Tuesday, May 25, 2010

Visual Aids


My eyes have been getting very tired when I work lately, so yesterday I went to the eye doctor and got my first prescription for reading glasses. The doctor told me that one eye hadn't developed all the way because it was weaker to begin with, so it just relied on the other one to do all the work. Psh, I thought. What a slacker.

And so my new glasses are supposed to stimulate my weaker eye to make it want to work harder, and cooperate with my stronger eye instead of just letting it do all the work. Who knew there could be so much drama in the ocular workplace?

All of this talk about working together to help me see better had me thinking a lot, naturally, about critique groups and how valuable they are. I realize every time I submit my work to my critique group how much I can improve my writing just because they helped me see it more clearly.

Their disorientation and confusion over what I thought was crystal clear may be disheartening at first, but it's also invaluable. It lets me see where I'm leading the reader astray in my writing. I long to be subtle and witty and evocative (my new favorite word), and yet, well, I'm not. But with help from their eyes, I might still get there.

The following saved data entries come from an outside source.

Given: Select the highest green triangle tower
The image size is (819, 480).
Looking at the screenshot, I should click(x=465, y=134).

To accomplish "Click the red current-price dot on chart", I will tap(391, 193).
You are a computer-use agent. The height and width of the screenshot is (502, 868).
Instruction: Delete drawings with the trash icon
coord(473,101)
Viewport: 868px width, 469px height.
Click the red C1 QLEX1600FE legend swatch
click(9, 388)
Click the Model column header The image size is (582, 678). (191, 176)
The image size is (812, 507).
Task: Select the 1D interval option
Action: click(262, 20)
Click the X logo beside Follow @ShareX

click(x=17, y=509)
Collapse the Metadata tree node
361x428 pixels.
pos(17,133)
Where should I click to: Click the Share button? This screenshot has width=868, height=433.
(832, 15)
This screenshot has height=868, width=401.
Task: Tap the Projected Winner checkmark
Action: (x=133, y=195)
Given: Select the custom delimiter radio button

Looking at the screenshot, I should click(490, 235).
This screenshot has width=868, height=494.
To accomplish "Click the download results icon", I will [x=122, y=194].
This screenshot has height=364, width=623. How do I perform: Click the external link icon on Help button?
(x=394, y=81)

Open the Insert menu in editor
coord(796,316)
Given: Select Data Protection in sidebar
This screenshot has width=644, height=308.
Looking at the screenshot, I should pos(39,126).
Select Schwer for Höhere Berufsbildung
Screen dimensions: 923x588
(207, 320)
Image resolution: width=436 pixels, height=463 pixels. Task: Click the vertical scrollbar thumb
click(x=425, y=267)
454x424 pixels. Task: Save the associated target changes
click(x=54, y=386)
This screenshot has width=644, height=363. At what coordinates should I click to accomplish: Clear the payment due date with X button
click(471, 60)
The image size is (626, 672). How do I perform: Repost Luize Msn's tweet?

In much the same way a dedicated group of readers can quickly identify the things that are missing, they can also see things I had no idea were there: relationships, connections, possibilities, deeper and different meanings. It's like putting a figurative magnifying glass over the essence of the story. It's a beautiful thing.

I'm grateful for all of the people and prescriptions that help me see better. What helps you see your own writing more clearly?

5 comments:

Jane Kennedy Sutton said...

Critique groups and editors are like a good pair of glasses. Some things seem so obvious when they point them out that I can’t believe I didn’t catch them myself.

bfav said...

The blog community helps me a ton. There are many helpful blogs where you can post your writing to get feedback on you work. Miss Snark's First Victim and Flogging the Quill are two of my favorites.

lgcarlson said...

Jennifer has hit on something here. Our own eyes get lazy and quit seeing our writing quirks and habits, so what do you do? You "recruit" new eyes. As a member of Jennifer's online critique group, I appreciate her eyes, even if one of them is a bit lazy :)

Linda L. Henk said...

I have a pair of single-vision computer-distance glasses. My neck was getting sore attempting to find the right focal length through my trifocals. Critique groups and classes like the one Kerrie Flanagan taught (Reading like a Writer) help me in my writing. Maybe I just like working with colored pencils.

Jennifer Carter said...

Yes, those obvious things sting a little!

Thanks for your support, Lynn, and also for my new favorite word. ;)

Linda, I think those colored pencils really made an important impression on you. Kerrie must be onto something there!